Member of the Mississippi House of Representatives
- In office January 3, 1956 – January 3, 1984

Personal details
- Born: May 8, 1928 Electric Mills, Mississippi, U.S.
- Died: June 29, 2023 (aged 95) Marion, Mississippi, U.S.
- Party: Democratic
- Education: Millsaps College (BS) University of Alabama (MS) University of Mississippi (LLB)

= Betty Jane Long =

American politician (1928–2023)

Betty Jane Long (May 8, 1928 – June 29, 2023) was an American politician and attorney who served in the Mississippi House of Representatives from 1956 to 1984. A member of the Democratic Party, she was one of few women legislators in Mississippi during her time in the House. She chaired several committees and subcommittees, including a subcommittee on the Equal Rights Amendment, which she opposed. After her retirement from the House, Long was appointed to a committee that drafted a proposal for a new Constitution of Mississippi.

==Early life and education==
Long was born on May 8, 1928, in Electric Mills, Mississippi, and moved to Meridian with her family when she was eight years old. She earned the Bachelor of Science degree from Millsaps College, the Master of Science degree from the University of Alabama, and the Bachelor of Laws degree from the University of Mississippi School of Law. She was admitted to the Mississippi Bar in August 1953, the only woman among the 16 new members.

==Career==
In August 1955, Long was elected to represent Lauderdale County in the Mississippi House of Representatives, after winning the Democratic primary against four opponents and facing no Republican opposition. She was one of only two women in the House of Representatives, along with Lovie Gore of Oktibbeha County. Long was the chair of the State Library committee, and a member of Ways and Means committee and Judiciary A standing committee. She was close friends with state tax collector Nellah Massey Bailey, and introduced a resolution of respect after Bailey's death in March 1956 that was adopted by the House. In July 1956, she was elected permanent secretary of the Mississippi Democratic Party, and selected as an alternate delegate for the state to the 1956 Democratic National Convention. Long and Gore introduced a bill in January 1958 to qualify women for jury duty in Mississippi, with exemptions for nurses and mothers of underage children, and to provide women's restrooms in courthouses. Despite the bill receiving support from Governor James P. Coleman and being passed by the state senate, it was not taken up by the House Judiciary Committee.
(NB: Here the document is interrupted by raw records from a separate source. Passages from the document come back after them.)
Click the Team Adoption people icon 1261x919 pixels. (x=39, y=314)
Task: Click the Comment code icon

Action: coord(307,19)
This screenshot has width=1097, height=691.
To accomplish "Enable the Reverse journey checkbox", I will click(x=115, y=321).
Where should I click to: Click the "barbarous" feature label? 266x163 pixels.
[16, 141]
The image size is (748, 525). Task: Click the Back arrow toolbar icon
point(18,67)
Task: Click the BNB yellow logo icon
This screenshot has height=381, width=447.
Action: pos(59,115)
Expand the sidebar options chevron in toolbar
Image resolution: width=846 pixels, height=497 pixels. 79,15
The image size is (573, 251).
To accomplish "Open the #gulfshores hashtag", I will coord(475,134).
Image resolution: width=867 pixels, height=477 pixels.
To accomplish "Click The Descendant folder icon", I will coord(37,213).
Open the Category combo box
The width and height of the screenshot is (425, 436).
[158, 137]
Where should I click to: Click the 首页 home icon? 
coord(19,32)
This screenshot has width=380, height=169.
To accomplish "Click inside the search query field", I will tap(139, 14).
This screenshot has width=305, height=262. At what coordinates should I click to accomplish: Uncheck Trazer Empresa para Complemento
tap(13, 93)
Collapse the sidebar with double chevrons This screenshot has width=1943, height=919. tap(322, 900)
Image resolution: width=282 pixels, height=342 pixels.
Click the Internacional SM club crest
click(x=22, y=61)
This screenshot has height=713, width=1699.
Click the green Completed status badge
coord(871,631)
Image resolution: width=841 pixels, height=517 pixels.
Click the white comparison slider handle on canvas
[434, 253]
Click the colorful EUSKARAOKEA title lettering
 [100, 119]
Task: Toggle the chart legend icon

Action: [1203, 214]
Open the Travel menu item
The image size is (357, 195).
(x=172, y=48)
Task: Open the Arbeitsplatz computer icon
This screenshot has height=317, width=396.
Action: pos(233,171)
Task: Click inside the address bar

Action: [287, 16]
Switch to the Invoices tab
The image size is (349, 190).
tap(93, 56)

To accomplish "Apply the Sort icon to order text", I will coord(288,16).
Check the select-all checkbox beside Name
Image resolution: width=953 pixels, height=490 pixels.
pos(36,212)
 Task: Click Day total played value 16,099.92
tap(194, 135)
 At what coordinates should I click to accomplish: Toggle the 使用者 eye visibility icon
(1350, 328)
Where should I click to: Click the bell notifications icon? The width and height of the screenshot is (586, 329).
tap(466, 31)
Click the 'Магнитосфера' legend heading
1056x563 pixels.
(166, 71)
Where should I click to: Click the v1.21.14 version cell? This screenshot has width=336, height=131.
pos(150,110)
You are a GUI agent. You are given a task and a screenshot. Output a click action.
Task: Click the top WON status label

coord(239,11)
It was reported as early as October 1957 that Long was considering a primary challenge to U.S. Representative W. Arthur Winstead, but she ultimately opted to seek re-election. She defeated one challenger in August 1959 and was re-elected to a second term. She was added to the House committee on juvenile delinquency and child welfare, and was chosen as secretary of three House committees: Ways and Means, Judiciary en banc, and Judiciary A. In her second term, Long introduced bills that abolished the office of state tax collector, banned false wholesale advertising, and increased penalties for narcotics dealers who sold to children. She also co-founded the Acme Cafe in Meridian with her mother in November 1960. Long announced her plans to seek re-election to a third term in June 1963, and was re-elected in August 1963. In November 1964, Governor Paul B. Johnson Jr. appointed her to the newly created Commission on the Status of Women, designed to study the status of women in Mississippi with respect to employment, education, and legal rights.

After the death of Mississippi House Speaker Walter Sillers Jr., the House unanimously named Long as temporary speaker on November 9, 1966, in order to hold the session to elect a permanent speaker. After two rounds of voting, the House elected John R. Junkin later that day. Long was re-elected to a fourth and fifth term in 1967 and 1971, respectively, without opposition in the primary or general elections. She chaired a House Rules subcommittee on the proposed Equal Rights Amendment in 1974 and was the only female member of the committee. Long personally opposed the ERA, saying that it was "broad enough to create problems not envisioned by the proponents", and the resolution failed to pass the House Rules Committee in February 1975. In the 1975 elections, she defeated a Democratic primary challenger and H. E. Damon, a Republican engineering firm owner, winning re-election to a sixth term in the House. House Speaker's removal of Long and three other conservative Democratic lawmakers from their committee chairmanships in January 1976 was reported as "an apparent swing to 'middle road' politics in the House". She was a delegate for George Wallace at the 1976 Democratic National Convention. Long was unopposed in the 1979 election and was re-elected to a seventh term; the other women incumbents were defeated that year, leaving Long as the only female legislator in Mississippi.

In May 1983, Long announced her intentions to retire from the House, citing her father's illness and the financial pressure of running her cafe. She was succeeded by Republican Bill Crawford. In November 1985, she was appointed by Governor William Allain to a committee examining potential changes to the legislative sections of the Mississippi Constitution. She was later named to a 16-member committee tasked with drafting of the new proposed constitution.